Gemini, a digital asset exchange, has accused venture capital firm Digital Currency Group (DCG) of using deceptive tactics to avoid meeting its full obligations to creditors of its crypto lending subsidiary, Genesis.
This legal dispute began in July when Gemini filed a lawsuit against DCG after Genesis declared bankruptcy, leaving $735 million in assets owed to users of Gemini Earn. Gemini Earn was a program that allowed exchange customers to lend their cryptocurrencies and earn interest.
On September 13th, DCG proposed an agreement that aimed to provide unsecured creditors, including Gemini Earn users, with a significant portion of their funds. DCG claimed that the proposed transactions could offer unsecured creditors a recovery rate of 70-90%, with a substantial portion of this recovery in digital currencies. Notably, Gemini Earn users were estimated to potentially recover about 95%-110% of their claims.
However, in a recent court filing, Gemini disputed DCG’s proposed recovery rates as potentially misleading or deceptive. Gemini asserted that the actual value that Gemini Lenders would receive under the current “agreement in principle” would fall far short of the proposed recovery rates.
Gemini contended that DCG’s proposal might shortchange Gemini lenders, allowing DCG to pay less than what it legitimately owes. Gemini accused DCG of making contrived, misleading, and inaccurate claims to evade responsibility for the harm caused to creditors, especially the Gemini Lenders.

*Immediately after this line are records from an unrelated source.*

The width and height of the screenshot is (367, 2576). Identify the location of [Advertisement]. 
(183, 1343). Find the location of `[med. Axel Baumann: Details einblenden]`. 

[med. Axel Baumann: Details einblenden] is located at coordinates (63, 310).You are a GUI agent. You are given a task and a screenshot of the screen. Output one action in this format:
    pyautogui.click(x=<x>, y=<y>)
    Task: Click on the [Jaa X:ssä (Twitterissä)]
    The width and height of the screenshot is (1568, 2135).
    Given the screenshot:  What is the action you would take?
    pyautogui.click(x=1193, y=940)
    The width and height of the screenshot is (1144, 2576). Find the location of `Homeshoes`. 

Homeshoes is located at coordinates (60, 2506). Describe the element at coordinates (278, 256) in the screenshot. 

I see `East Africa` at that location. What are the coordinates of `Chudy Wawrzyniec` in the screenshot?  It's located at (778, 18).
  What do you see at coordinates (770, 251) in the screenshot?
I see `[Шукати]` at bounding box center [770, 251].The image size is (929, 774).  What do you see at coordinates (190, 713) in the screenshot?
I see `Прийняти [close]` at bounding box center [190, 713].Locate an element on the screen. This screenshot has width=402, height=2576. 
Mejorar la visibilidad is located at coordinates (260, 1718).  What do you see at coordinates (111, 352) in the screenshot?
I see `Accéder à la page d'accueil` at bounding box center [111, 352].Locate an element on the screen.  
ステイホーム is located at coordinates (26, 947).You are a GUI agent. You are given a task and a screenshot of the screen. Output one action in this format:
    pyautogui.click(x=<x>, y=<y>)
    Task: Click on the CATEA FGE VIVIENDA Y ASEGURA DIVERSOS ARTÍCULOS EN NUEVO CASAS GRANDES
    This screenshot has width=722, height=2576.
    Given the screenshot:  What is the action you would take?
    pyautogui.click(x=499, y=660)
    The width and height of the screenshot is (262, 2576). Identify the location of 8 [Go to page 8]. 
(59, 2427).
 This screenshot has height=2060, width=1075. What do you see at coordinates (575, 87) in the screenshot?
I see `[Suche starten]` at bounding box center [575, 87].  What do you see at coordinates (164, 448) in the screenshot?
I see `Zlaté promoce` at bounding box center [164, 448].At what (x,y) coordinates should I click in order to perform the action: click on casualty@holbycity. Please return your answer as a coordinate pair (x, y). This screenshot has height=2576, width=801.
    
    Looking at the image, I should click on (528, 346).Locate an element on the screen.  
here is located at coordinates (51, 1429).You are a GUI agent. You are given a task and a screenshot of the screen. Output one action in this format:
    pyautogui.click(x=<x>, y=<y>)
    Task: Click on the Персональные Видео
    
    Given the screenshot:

They argued that receiving a fractional share of interest and principal payments over seven years from a risky counterparty like Genesis is not at all equivalent to receiving the actual cash and digital assets owed to Gemini Lenders today.
Disclaimer: The information provided in this article is for informational purposes only and should not be construed as financial or investment advice. Cryptocurrency investments are subject to market risks, and individuals should seek professional advice before making any investment decisions.